**WHAT THE TASK ASKS**
Copy nothing but the lines below, from the one with "You are a GUI" through the one with "700x588 pixels.", exactly as written; no pictures should appear.

**EXERCISE DATA**
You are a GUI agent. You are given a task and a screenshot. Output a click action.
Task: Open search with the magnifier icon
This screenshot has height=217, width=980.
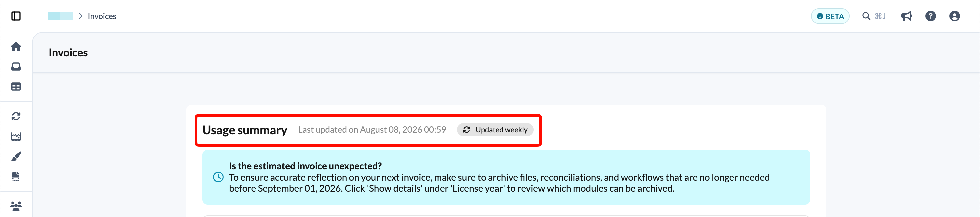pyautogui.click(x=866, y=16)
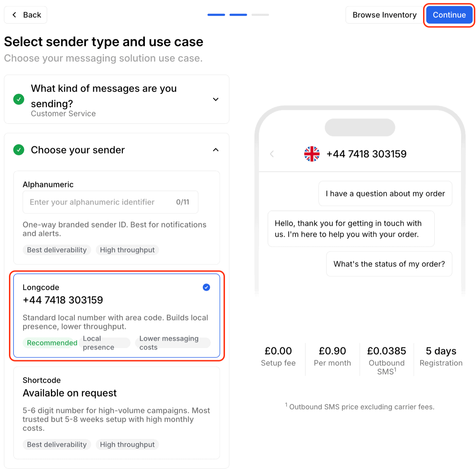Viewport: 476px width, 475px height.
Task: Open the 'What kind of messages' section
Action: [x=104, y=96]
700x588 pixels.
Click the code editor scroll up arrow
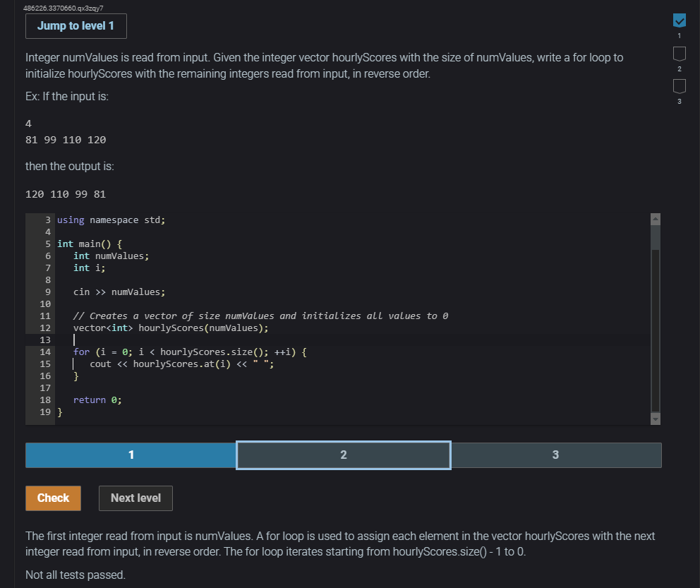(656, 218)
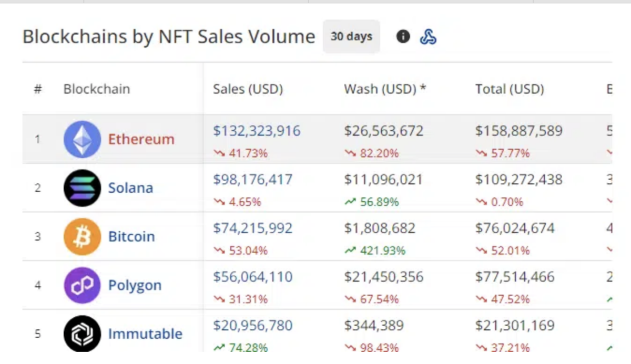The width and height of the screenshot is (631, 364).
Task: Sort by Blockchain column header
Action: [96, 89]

...

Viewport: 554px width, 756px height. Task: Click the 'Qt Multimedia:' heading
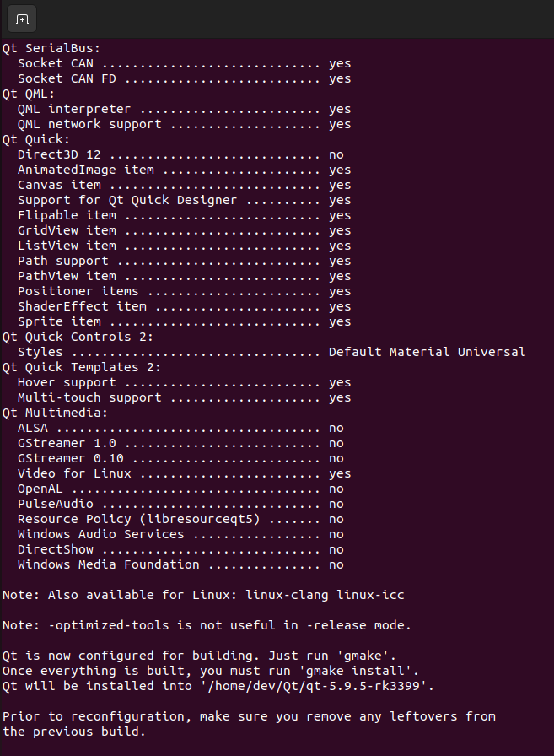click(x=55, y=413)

**TASK SOLUTION**
You are a GUI agent. You are given a task and a screenshot. Output a click action.
Task: Open search with the magnifier icon
This screenshot has height=217, width=980.
pyautogui.click(x=866, y=16)
Viewport: 476px width, 475px height.
Task: Open the 'What kind of messages' section
Action: [x=104, y=96]
700x588 pixels.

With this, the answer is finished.